Civil liberties advocates have insisted for years that gang injunctions are wrong and, in at least one aspect, it appears that a federal judge in Southern California agrees.

U.S. District Judge Valerie Baker Fairbank ruled May 10 that the Orange County district attorney must grant a court hearing to persons deemed gang members before restricting their civil liberties under a gang injunction.


Judge Fairbank’s decision wraps up a class action lawsuit filed by the ACLU and Munger, Tolles & Olson against Orange County D.A. Tony Rackauckas and the city’s police department in September 2009. The suit charged dozens of residents were illegally placed under a gang injunction after they were deliberately prevented from arguing in court that they didn’t belong to a gang.

The DA’s office and Orange County Police Department “failed to provide adequate due process,” the judge wrote in her ruling.

“This ruling re-affirms one of the bedrock principles of our system and our society–that before an individual’s liberty is taken or restricted, the individual has a right to a hearing before a neutral decisionmaker,” said Joseph Ybarra, a Munger Tolles litigation partner.

The DA originally sought the injunction against the Orange Varrio Cypress street gang in February 2009. The injunction restricts members from going outside in the evening, walking into a restaurant or on a bus or attending a political meeting or religious service within an approximate four square mile area.
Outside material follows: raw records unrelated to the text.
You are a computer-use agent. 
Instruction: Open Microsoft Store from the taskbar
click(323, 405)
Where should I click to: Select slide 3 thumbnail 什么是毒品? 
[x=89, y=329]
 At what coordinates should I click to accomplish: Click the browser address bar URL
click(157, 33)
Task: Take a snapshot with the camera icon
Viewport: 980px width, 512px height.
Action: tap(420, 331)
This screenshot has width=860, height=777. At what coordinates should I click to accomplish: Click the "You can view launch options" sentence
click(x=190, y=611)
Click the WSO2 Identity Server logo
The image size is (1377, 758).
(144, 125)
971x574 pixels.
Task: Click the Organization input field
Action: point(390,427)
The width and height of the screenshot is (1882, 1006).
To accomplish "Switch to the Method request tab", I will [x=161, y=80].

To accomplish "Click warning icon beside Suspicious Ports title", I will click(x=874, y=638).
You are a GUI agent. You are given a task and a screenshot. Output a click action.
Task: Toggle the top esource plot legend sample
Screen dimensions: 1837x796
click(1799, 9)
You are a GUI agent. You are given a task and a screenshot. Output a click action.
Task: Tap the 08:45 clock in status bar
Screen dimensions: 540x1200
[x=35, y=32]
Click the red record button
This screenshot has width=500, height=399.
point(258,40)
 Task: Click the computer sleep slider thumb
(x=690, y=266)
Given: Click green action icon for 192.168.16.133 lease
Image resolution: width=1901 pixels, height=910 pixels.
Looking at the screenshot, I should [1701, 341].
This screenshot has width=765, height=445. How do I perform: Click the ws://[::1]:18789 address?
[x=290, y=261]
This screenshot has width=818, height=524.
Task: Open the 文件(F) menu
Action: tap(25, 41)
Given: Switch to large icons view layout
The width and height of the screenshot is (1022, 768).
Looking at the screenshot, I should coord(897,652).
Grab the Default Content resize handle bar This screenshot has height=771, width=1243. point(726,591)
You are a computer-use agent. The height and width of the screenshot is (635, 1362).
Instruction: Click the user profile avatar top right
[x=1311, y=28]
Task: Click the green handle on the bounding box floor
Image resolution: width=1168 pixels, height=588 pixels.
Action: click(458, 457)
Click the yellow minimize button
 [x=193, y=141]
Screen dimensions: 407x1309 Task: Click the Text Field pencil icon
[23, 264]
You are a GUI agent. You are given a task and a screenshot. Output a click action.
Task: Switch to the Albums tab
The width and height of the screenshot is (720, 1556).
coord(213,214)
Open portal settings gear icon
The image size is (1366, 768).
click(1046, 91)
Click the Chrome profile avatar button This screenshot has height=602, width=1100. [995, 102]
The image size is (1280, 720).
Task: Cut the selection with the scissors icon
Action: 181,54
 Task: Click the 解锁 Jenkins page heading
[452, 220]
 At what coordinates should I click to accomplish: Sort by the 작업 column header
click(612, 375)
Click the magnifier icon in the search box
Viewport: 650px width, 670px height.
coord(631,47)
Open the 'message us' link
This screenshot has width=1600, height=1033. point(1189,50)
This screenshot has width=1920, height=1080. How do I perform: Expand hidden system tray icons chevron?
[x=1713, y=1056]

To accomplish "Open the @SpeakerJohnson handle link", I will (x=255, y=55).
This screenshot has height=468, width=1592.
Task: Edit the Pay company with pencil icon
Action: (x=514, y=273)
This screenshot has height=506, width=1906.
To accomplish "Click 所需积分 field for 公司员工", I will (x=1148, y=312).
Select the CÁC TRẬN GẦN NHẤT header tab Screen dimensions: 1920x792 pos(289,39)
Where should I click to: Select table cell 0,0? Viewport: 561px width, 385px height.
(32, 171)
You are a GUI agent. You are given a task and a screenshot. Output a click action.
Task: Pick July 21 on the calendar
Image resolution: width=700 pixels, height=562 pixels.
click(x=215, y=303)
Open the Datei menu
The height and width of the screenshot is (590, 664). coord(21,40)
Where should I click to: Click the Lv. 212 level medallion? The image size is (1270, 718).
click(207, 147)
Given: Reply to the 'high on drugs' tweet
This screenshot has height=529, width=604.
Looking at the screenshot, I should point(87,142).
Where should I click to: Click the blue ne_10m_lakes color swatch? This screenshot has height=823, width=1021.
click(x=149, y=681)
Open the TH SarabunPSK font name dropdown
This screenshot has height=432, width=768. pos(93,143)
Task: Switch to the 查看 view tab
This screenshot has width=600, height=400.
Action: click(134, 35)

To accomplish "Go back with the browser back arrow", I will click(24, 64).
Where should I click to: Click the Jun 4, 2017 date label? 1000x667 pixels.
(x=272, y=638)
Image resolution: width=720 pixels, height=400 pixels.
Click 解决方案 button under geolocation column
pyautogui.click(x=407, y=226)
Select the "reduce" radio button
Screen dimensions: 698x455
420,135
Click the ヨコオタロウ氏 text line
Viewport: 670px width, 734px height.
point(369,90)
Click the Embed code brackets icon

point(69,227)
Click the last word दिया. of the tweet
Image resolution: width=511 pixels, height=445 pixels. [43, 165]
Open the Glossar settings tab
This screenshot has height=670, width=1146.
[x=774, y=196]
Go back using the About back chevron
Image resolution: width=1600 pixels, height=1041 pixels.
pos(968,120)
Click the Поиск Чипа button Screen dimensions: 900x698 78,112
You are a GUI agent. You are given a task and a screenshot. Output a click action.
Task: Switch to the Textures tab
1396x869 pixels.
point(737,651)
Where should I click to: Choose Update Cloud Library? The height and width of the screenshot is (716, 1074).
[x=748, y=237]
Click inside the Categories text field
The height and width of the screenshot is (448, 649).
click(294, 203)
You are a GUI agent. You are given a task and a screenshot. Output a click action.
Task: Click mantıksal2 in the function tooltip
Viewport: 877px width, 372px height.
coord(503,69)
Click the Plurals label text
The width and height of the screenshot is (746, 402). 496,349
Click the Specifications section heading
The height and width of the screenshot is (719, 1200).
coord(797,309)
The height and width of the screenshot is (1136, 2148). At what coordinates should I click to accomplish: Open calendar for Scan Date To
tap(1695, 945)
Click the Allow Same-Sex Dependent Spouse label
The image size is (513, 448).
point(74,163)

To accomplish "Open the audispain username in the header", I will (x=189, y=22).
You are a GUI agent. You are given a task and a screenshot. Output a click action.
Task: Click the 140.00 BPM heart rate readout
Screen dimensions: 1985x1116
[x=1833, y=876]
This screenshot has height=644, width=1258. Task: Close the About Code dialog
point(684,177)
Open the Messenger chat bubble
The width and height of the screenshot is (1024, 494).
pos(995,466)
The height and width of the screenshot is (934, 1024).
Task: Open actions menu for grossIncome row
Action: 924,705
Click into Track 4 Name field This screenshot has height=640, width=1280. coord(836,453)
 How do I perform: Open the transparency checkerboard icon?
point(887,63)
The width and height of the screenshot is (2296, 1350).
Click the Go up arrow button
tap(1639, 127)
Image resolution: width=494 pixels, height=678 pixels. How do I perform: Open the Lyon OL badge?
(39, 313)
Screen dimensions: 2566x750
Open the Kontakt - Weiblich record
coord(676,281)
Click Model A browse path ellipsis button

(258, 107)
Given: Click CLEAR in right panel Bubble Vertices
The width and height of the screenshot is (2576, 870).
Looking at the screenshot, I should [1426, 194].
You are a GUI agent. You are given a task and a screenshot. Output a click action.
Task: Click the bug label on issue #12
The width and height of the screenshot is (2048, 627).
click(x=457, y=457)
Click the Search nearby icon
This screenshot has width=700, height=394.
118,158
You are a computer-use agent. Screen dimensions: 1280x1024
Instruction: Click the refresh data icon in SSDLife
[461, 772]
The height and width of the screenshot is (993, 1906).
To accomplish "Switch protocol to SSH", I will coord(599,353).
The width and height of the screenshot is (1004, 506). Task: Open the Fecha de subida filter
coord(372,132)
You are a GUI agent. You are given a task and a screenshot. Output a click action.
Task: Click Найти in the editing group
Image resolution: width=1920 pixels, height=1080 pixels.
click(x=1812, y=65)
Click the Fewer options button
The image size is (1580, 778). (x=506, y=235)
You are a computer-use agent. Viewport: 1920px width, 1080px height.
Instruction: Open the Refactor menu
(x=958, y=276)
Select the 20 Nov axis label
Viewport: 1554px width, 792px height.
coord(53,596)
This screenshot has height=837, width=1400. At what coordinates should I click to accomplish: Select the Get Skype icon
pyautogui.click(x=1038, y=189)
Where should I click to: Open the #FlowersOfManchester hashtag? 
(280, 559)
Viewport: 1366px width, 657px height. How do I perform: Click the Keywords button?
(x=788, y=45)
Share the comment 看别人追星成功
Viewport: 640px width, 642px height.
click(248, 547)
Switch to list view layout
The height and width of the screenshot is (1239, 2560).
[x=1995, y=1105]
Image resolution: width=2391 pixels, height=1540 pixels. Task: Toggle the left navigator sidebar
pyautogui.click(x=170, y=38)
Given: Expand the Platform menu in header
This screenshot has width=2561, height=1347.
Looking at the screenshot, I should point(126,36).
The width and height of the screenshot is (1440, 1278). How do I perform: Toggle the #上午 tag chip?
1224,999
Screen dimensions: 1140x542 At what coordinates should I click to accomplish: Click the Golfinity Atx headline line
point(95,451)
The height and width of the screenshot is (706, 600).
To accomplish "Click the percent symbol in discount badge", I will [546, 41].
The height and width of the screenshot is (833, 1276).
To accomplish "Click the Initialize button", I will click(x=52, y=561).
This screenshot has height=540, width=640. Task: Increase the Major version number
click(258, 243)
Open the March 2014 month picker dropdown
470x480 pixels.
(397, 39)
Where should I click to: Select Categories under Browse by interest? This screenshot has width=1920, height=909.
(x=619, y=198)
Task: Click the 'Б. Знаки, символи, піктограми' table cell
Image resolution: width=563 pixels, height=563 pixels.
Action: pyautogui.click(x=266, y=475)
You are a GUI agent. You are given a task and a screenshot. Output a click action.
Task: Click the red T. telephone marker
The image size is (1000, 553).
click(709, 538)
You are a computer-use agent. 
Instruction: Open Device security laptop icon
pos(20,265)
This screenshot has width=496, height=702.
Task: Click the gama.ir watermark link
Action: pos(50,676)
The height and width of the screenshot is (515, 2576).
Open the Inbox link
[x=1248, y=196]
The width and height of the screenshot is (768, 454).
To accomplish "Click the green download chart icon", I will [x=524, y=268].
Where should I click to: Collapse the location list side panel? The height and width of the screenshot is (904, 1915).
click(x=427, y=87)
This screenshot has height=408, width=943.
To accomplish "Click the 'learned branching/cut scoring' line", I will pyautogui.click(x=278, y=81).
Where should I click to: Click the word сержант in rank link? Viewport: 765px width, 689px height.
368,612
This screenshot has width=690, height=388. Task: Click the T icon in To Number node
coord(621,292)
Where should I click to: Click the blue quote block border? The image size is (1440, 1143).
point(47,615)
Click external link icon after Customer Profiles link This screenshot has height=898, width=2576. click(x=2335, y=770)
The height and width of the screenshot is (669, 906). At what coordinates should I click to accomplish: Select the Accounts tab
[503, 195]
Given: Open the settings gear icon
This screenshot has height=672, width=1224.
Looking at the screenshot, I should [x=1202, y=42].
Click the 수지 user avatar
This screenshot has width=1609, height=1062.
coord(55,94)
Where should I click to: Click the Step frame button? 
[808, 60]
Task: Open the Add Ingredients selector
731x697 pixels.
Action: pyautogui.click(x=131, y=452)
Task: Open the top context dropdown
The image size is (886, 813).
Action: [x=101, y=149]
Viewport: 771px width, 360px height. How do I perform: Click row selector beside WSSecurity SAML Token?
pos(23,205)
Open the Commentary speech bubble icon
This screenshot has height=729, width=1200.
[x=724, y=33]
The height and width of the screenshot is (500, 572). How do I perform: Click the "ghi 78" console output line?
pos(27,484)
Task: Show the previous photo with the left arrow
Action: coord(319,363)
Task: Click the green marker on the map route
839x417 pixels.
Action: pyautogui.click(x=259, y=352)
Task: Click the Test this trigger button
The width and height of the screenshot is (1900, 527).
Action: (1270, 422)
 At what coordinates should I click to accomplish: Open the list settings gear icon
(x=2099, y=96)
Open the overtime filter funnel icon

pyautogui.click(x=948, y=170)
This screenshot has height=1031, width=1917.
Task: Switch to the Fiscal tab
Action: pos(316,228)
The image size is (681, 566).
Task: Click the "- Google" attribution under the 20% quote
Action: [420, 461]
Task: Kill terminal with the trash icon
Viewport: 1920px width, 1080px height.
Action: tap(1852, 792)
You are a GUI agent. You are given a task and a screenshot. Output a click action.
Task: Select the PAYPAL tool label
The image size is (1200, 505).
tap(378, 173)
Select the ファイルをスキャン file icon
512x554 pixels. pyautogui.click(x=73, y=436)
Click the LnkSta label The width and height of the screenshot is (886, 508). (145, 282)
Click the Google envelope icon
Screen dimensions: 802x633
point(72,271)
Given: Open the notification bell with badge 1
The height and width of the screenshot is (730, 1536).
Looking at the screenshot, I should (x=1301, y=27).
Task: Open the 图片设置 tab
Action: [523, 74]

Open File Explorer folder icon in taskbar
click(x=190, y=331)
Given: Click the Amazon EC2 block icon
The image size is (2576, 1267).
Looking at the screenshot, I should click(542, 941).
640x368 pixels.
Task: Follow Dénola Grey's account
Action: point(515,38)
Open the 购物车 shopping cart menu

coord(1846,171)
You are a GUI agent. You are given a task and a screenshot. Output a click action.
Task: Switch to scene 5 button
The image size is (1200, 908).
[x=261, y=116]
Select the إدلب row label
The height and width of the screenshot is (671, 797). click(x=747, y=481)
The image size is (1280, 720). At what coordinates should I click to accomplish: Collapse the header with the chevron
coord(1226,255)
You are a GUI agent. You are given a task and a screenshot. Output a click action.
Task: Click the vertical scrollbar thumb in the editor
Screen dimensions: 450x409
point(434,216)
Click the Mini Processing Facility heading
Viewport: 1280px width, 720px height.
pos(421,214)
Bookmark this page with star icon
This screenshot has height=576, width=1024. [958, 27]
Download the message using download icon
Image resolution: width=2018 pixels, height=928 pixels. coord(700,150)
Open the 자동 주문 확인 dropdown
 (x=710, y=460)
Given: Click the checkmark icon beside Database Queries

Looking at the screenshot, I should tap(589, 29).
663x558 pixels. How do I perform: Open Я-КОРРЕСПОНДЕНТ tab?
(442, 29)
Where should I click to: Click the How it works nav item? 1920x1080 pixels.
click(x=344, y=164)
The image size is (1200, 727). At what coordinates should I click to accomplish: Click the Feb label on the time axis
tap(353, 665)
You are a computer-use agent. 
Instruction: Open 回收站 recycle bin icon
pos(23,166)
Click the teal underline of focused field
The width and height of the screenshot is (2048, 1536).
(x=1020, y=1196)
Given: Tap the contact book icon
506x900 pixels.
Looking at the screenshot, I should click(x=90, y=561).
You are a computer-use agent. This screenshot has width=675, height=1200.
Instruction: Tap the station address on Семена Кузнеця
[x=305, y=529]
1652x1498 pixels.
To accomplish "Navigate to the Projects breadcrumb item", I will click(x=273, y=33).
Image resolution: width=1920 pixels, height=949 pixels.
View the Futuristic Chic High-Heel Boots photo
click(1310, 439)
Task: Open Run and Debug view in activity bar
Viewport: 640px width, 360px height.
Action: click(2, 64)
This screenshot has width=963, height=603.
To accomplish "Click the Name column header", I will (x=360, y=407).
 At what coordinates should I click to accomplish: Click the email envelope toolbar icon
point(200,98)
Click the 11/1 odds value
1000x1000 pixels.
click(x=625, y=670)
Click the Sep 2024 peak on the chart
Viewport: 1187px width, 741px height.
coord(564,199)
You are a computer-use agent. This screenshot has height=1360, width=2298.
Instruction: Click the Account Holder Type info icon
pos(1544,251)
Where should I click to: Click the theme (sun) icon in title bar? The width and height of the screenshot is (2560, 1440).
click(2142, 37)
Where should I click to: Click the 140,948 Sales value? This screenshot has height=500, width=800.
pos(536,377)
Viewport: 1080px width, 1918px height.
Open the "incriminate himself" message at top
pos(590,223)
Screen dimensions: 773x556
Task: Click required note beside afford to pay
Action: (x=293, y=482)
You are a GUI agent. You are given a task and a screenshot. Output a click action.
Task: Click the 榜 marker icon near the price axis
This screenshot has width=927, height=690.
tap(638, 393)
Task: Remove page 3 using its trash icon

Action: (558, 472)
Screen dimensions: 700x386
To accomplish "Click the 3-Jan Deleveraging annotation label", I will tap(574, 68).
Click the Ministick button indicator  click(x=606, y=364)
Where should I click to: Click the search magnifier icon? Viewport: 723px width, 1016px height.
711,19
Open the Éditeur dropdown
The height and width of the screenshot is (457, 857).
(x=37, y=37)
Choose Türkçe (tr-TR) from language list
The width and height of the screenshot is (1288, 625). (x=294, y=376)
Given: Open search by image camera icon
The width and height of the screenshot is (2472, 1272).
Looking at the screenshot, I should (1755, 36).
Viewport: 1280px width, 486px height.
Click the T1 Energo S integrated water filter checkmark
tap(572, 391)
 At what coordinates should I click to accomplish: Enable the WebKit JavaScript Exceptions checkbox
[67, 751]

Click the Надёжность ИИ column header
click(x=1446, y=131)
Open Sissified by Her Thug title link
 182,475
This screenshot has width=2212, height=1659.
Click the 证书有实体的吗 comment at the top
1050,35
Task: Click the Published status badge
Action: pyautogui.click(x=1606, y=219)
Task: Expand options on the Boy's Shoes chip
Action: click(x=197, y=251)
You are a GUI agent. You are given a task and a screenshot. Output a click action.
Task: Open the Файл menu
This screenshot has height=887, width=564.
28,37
Every act violated carries a $1,000 fine and up to six months in jail.

After approximately 60 people contested, prosecutors dismissed them from the injunction, according to John Anderson, Orange County assistant district attorney. The ACLU charged the DA with playing a game of bait and switch because it still served a permanent injunction on those dismissed from the gang injunction.

“No public servant should be allowed to subvert the judicial process and deprive residents of their right to be heard in court or develop a full and fair record,” stated Belinda Escobosa Helzer, a staff attorney with the ACLU of Southern California’s Orange County office.

The original injunction is in place because no one appeared in court to contest the injunction against the gang and the ruling only applies to the 60 or so that were dismissed, assistant district attorney Anderson told The Final Call.

Assistant district attorney Anderson said the case should have been argued in state court.

The judge’s order “rewrites more than 100 years of injunction law and that’s our problem with it. It gives criminal street gang members more rights than labor union members, than opponents to the wars that we’re in and to abortion protesters. Criminal street gang members stand in a unique class of groups that have constitutional protections not afforded to others,” charged the assistant district attorney.

One solution to gang problems is to invest in after school programs that end later than five p.m., transform abandoned buildings into youth centers, youth empowerment and cultural centers, and to fund educators, said Manuel La Fontaine, an organizer with All of Us or None. The national advocacy organization for prisoners with children has been helping Oakland residents fight gang injunctions since February 2010.

The federal ruling is a step in the right direction, even though the Oakland City Council voted 4 to 3 on May 17 to continue gang injunctions in North Oakland and Fruitvale, Mr. La Fontaine told The Final Call.

More than 200 gang injunction opponents–mostly youth–completed comment cards mostly urging their officials to defund and deauthorize the injunctions. They only increase police profiling of youth and injunctions don’t work, activists insisted.

“Black and Brown young men face Jim Crow laws regularly. That’s been the ‘American Way.’ Gang injunctions are justifiable racial profiling and a waste of money. Oakland is on the verge of bankruptcy and cannot afford political waste,” said Student Minister Keith Muhammad of Muhammad Mosque 26B in Oakland.

Council member Ignacio De La Fuente said he supports the gang injunctions because he’s witnessed the impact of crime on seniors, families and children. “You might disagree with us but that’s what democracy is all about,” he said.

Council member Desley Brooks voted against the gang injunctions, saying law enforcement’s own reports show they haven’t reduced crime. She told her colleagues city resources could have been used in another way.

“It looks like your position is compromised when you continue to take only one side and can never see the other. This is a whole city that’s got to work and we need to figure out ways to collectively come together to do that,” she said.